Prep 5 mins
Cook 20 mins
- canola oil, enough to coat the bottom of the pan
- 1 ripe plantain
- 4 ounces butter
- 1⁄4 cup scallion, finely chopped
- 1⁄4 cup honey
- 1⁄4 cup parsley, finely chopped
- Preheat a medium frying pan and coat with canola oil.
- Slice plantains on the bias, then saute until brown.
- Mix in butter and scallions until butter is melted and scallions are softened.
- Remove from heat, and stir in honey and parsley.
Yum!!! So good!! Made for Saucy Silverados and the ZWT 9 Tour!
Mmmm, so good! I halved the recipe and so enjoyed the flavors! Thanks for a nice taste of the Caribbean! Made for the Epicurean Queens-ZWT 2009!

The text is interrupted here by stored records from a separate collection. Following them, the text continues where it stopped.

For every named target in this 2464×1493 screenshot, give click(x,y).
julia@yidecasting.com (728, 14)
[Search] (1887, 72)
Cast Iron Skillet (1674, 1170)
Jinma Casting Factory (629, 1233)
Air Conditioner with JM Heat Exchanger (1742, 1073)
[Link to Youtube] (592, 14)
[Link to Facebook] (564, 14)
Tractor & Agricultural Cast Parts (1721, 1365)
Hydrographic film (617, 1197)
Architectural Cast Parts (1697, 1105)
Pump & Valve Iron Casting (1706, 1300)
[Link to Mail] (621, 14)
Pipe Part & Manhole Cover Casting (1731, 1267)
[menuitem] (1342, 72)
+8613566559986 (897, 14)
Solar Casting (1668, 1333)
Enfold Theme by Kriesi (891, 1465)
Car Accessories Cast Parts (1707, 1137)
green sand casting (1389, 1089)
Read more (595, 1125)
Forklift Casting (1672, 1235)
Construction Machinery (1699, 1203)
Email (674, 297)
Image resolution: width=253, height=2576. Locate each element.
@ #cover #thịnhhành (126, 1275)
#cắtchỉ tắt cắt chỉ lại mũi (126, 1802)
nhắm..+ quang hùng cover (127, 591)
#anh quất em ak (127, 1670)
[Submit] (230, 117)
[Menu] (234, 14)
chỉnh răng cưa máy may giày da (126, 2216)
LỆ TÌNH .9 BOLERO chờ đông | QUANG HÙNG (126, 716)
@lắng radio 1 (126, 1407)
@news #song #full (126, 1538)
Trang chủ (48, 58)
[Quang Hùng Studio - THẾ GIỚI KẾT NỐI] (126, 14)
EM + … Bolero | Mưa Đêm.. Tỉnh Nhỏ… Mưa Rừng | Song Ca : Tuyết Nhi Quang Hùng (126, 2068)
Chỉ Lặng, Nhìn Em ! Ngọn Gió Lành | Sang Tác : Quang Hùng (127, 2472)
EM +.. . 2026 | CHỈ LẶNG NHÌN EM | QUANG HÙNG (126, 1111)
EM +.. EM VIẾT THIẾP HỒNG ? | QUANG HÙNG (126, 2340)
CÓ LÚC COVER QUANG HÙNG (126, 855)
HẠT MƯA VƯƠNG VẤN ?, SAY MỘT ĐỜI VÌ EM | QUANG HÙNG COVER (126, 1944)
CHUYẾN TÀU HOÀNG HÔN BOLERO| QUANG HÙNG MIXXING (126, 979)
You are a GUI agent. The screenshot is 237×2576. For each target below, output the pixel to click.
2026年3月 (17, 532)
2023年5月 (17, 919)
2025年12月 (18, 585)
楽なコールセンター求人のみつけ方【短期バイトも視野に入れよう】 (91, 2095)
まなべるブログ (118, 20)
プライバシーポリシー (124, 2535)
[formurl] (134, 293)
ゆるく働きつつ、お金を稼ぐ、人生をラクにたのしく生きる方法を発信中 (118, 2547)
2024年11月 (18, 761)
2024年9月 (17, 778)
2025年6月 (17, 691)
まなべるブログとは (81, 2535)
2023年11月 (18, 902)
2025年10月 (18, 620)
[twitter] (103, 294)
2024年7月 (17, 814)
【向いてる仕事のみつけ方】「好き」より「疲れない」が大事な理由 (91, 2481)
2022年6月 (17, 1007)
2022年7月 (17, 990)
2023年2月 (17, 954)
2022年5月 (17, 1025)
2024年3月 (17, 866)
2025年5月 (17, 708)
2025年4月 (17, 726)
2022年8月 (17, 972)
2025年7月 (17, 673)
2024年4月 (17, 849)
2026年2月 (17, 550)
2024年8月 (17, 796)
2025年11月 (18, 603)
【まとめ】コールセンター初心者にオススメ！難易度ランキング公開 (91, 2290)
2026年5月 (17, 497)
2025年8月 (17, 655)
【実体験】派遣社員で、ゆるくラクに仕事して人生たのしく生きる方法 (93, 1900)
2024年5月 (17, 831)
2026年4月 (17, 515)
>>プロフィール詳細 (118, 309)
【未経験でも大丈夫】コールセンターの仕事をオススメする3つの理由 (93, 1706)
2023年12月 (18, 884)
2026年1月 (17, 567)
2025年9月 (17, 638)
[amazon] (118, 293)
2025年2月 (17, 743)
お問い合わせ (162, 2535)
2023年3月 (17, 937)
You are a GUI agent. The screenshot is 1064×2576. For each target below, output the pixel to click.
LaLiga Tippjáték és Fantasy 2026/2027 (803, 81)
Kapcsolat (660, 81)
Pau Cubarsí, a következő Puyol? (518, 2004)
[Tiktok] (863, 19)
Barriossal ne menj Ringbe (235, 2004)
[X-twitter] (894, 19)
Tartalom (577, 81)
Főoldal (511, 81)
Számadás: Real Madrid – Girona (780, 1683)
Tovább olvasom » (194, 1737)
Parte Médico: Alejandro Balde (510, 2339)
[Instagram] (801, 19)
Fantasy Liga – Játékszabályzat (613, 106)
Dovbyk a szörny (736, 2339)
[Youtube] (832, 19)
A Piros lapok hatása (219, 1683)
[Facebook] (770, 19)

Update: I have now made it for the Africa part of ZWT 2011. It went great with Lentils and Rice With Caramelized Onions(Lentils and Rice with Caramalized Onion) and Sauteed Collard Greens(Sauteed Collard Greens).
Served these by themselves as sort of a snack and they were good. Made as is and they were quick and easy. I think for my personal taste I will leave off the scallions and parsley, I prefer herbs mixed in, not on top. Will change the recipe flavor, but the plantains with the honey were great on their own as well! Made for 1-2-3-Hits March 2010.